In Mottaki's case, it seems Khamenei simply tired of the constant conflict between the president and his foreign minister. On the surface, it may have looked like the dismissal was down to Mottaki being unable to resolve the mounting list of foreign policy challenges that Iran faces. But although Khamenei likely realizes that many of these problems have in fact been created by Ahmadinejad, the president is still a more important ally than the former foreign minister.

These two are only the most high profile victims of Ahmadinejad, whose appetite for firing subordinates is reminiscent of US businessman Donald Trump in his reality TV show The Apprentice—he has previously fired numerous officials, ministers and the head of the country’s central bank.

So who’s next in Ahmadinejad's crosshairs? There’s one politician who must be starting to worry.

According to a December 6 article in the Tehran-based Farda News, the number of hostile articles written by Ahmadinejad's supporters against one particular politician has almost doubled compared with this time last year. His opponents have described him as ‘anti religion,’ accused him of disregarding Islamic and revolutionary values, and stated bluntly that he has ‘no place amongst the religious and revolutionary people of Iran.’

The target of these attacks? Mohammad Bagher Ghalibaf, the mayor of Tehran.

If it were up to Ahmadinejad, there’s little doubt Ghalibaf would have been removed long ago.
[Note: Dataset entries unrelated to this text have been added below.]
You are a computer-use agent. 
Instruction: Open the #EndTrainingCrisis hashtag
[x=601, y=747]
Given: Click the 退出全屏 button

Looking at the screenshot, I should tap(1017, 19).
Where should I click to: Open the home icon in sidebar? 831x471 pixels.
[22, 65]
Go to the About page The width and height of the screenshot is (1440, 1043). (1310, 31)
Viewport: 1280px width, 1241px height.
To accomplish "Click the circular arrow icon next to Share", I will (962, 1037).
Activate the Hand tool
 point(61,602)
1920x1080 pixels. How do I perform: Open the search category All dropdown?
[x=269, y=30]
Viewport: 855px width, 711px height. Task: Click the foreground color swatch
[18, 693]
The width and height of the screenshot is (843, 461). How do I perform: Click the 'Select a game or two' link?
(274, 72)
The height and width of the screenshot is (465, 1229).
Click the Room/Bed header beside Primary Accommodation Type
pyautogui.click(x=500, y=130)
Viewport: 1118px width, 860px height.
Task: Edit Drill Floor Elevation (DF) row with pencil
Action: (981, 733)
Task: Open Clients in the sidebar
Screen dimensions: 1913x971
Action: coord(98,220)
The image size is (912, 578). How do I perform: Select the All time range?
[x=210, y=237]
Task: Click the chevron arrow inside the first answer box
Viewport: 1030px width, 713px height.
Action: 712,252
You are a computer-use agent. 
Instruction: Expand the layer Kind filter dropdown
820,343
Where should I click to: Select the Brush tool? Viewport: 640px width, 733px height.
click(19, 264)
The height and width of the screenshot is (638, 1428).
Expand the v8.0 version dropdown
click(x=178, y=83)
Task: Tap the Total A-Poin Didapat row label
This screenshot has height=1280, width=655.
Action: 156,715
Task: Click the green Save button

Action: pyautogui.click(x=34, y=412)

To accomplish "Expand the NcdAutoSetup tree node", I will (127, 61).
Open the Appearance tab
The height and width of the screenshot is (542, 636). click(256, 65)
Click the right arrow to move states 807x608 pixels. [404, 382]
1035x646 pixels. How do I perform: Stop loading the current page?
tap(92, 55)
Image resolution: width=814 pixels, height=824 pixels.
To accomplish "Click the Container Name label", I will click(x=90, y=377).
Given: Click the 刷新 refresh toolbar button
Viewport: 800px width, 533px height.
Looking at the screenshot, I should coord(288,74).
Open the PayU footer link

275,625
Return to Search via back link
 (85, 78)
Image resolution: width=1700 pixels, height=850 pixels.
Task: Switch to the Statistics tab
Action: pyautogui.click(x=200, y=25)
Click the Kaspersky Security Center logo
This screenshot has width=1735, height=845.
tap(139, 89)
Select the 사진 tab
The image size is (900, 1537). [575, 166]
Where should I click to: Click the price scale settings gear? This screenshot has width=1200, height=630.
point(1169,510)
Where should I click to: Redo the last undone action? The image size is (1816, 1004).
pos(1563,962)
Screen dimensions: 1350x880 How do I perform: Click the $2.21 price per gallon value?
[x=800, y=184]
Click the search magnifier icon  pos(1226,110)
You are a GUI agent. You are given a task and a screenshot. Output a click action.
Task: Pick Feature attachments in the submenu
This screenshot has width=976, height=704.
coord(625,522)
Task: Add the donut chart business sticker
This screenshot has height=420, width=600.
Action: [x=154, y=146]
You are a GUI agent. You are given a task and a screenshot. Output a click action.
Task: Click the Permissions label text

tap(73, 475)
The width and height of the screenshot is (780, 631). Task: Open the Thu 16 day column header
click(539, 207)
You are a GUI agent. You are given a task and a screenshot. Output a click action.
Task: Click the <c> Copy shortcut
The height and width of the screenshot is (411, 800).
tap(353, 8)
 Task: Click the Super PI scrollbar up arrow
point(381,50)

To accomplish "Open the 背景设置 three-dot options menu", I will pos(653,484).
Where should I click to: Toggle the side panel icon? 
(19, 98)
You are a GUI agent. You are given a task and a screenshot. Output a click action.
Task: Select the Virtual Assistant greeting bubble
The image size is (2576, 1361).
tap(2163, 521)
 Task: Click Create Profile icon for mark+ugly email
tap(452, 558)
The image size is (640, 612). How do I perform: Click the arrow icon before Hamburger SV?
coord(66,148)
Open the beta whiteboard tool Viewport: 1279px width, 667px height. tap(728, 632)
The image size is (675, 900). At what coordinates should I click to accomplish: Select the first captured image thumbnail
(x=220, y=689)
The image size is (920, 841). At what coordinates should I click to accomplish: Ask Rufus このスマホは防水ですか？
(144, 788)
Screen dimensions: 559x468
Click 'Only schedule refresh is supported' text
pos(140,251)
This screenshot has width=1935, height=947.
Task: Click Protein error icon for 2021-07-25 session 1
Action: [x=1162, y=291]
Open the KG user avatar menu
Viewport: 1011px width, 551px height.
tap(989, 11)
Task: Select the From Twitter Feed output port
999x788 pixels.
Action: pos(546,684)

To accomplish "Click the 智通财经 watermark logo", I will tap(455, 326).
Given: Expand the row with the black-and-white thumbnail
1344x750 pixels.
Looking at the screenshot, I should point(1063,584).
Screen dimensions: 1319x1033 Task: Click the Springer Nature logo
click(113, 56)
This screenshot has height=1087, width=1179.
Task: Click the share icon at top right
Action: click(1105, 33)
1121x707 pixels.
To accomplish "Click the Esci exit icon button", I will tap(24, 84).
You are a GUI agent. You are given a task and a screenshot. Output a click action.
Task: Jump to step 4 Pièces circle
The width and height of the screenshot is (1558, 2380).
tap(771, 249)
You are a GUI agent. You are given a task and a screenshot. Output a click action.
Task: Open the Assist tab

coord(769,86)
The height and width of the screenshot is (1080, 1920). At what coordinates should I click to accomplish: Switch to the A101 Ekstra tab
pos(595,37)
But even though it’s not up to the president to remove the mayor of Tehran, this doesn’t mean he hasn’t tried. In what was seen as a highly controversial move last June, 50 members of the Majlis (parliament) tried to introduce a bill whose goal was to transfer responsibility for the election of mayors to the Interior Ministry. It’s rumoured that Ahmadinejad’s government was behind this move, but with its failure the president is left trying to do to Ghalibaf what he did to Larijani and Mottaki, namely creating as many problems for him as possible.